By William K. Alcorn
Expect to smile and be touched when you watch the St. Elizabeth Health Center Pink Glove Dance Team video on YouTube made to raise awareness of breast cancer.
The video, starring a cast of some 50 St. Elizabeth employees and physicians, also tried to raise money for the Joanie Abdu Comprehensive Breast Care Center on St. Elizabeth’s Belmont Avenue campus by winning the Medline Industries Pink Glove Dance Team Video contest.
The St. Elizabeth video did not win the $10,000 top prize. However, with 5,843 votes, it was No. 1 in Ohio and 18th among the 139 teams from hospitals, nursing homes, schools and other organizations in 40 states and Canada that participated.

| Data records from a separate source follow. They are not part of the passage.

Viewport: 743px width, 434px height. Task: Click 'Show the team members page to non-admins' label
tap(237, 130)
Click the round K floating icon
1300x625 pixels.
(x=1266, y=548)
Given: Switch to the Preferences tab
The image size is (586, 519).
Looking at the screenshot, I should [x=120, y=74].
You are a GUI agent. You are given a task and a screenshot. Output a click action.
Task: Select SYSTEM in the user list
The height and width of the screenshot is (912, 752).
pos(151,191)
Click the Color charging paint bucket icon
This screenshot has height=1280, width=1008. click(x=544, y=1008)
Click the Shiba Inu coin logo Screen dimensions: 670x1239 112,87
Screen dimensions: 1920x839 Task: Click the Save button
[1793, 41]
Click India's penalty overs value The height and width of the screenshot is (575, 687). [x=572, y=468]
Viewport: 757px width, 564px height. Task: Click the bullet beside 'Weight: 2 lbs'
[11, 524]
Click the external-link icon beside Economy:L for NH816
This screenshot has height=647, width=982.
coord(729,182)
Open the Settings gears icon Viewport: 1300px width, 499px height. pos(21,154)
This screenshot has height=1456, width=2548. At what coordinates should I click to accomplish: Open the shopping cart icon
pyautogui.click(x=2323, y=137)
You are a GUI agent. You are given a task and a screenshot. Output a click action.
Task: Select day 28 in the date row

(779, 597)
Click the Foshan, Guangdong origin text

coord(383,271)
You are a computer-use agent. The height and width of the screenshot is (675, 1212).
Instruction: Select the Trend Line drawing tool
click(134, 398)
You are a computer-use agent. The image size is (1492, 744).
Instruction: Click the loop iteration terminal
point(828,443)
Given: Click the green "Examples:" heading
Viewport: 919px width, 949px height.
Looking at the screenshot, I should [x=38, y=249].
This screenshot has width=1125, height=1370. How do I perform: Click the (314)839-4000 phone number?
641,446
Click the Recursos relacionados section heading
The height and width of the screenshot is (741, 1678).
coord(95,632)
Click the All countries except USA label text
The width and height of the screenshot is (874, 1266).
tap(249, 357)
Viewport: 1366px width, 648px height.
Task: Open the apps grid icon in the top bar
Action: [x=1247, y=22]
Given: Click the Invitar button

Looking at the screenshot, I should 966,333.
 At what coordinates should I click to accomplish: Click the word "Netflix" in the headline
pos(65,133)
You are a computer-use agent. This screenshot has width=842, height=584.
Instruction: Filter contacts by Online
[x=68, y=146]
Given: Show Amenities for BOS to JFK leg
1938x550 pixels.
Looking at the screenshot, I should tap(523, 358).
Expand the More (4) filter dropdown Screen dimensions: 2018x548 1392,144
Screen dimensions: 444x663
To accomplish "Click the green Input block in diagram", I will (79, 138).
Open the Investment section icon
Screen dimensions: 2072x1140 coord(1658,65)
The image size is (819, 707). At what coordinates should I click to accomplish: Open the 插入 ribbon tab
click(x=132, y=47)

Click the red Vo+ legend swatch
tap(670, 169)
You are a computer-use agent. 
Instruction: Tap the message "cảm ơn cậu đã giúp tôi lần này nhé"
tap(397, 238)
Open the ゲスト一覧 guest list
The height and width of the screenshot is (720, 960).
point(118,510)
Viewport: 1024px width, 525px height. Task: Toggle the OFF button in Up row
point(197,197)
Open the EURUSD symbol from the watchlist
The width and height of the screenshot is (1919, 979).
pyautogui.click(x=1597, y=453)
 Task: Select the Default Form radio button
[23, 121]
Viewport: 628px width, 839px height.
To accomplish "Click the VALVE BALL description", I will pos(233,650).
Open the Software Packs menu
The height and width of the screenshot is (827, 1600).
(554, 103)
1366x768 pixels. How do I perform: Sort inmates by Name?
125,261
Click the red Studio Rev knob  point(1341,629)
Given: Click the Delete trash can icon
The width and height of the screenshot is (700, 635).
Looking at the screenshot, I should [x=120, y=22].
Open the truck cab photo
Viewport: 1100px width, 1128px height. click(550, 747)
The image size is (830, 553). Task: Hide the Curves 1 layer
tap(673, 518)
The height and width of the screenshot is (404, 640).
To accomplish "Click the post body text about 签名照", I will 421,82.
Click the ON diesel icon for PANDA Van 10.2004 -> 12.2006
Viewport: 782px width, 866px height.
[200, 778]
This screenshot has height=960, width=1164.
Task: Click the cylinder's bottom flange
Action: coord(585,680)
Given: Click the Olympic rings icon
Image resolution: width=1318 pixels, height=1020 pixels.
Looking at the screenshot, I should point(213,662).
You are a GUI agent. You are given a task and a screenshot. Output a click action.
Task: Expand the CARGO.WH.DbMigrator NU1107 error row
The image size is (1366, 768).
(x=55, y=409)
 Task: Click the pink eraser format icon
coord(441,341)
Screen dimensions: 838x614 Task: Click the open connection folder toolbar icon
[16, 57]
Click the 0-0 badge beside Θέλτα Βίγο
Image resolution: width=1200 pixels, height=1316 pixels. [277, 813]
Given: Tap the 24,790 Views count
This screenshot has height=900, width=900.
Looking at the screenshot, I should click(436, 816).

With more than a half-million votes cast, Medline announced Friday that Lexington Medical Center in West Columbia, S.C., won first place with 61,054 votes; Highland Hospital in Rochester, N.Y., took second with 58,000 votes; followed in third place by Victoria Hospital, Prince Albert Parkland Health Region in Prince Albert, Saskatchewan, Canada, with 38,000 votes.
Medline produced the original Pink Glove Dance video that generated more than 13 million views on YouTube and inspired countless pink-glove dance videos and events around the world. This year, Medline, which makes the pink exam gloves worn by the dancers and produces medical equipment, created a Pink Glove Dance competition and opened it up to groups across the U.S. and Canada to win cash prizes for the charity of their choice.
The Joanie Abdu Comprehensive Breast Care Center was the St. Elizabeth dance team’s charity.
“St. Elizabeth is proud to be a contestant in the national ‘Pink Glove Dance’ video competition. A few weeks ago, hospital employees, nurses and physicians joined together, put on pink gloves and danced on our hospital campus to raise awareness about breast cancer,” said Linda Smith, surgical/perioperative services clinical educator at the hospital.
The voting has ended, but the St. Elizabeth video can still be viewed by visiting www.HMpartners.org and clicking on Pink Glove Dance Competition.
The St. Elizabeth Pink Glove Dance Team members, who danced to the Katy Perry tune, “Firework,” includes Dr. Rashid Abdu, whose wife, Joanie, died of breast cancer and for whom the new breast-care center is named; and Judy Castronova, a nurse anesthetist, a breast-cancer survivor.
“Many of us, or our family members, friends or co-workers have been affected by cancer.
The video is dedicated in remembrance and in honor of all whose lives have been affected by breast cancer,” Smith said.
The St. Elizabeth Pink Glove video shows the journey of one breast-cancer patient, portrayed by Chris Byknish of Masury, a registered nurse at the hospital, who takes her character from when she learns of her diagnosis, through pre-op and the surgical arena to going home.
Julius “Jules” Sims of Campbell proposed making the Pink Glove Dance to hospital management and is the creative force behind the production, writing the story and doing the choreography and choosing the background music.
“I thought the original Pink Glove dances were great. I took it to another level and told a story,” said Sims, a licensed practical nurse for 10 years at the hospital.
“I knew how I wanted it to look in my head. It came out different, but it was great. I was surprised and happy,” Sims said.
A couple of rehearsals were scheduled, but not everyone could attend, so the video was basically filmed without much rehearsal in four to five hours on Sept. 10 by the hospital’s media department.
“It was literally thrown together, but everything worked so well. I just wanted to be involved. I didn’t expect to be the patient,” said Byknish, who graduated from Brookfield High School in 1976 and in 1980 from the St. Elizabeth School of Nursing with her two sisters.
“I just happened to be working the day it was filmed, so I just jumped right in,” Castronova said.
A 1977 graduate of McDonald High School, she was diagnosed with breast cancer on July 7, 1998, had a bilateral mastectomy 10 days later and then chemotherapy and breast-reconstructive surgery.
Castronova, who received her bachelor in nursing degree from Youngstown State University and her master’s degree from LaRoche College in Cranberry, Pa., discovered her cancer through self-examination.
It’s important to participate in anything that raises awareness, and it’s really great to have this type of activity this month — October is Breast Cancer Awareness Month — as a reminder to people of the need for early detection through mammograms and self-examination, Castronova said.
Cancer patients need a surgeon who understands and is caring and compassionate, Smith said.
Castronova, upbeat and positive like the St. Elizabeth Pink Glove Dance Video, said cancer is not a death sentence.
“I’m living proof of that,” she added.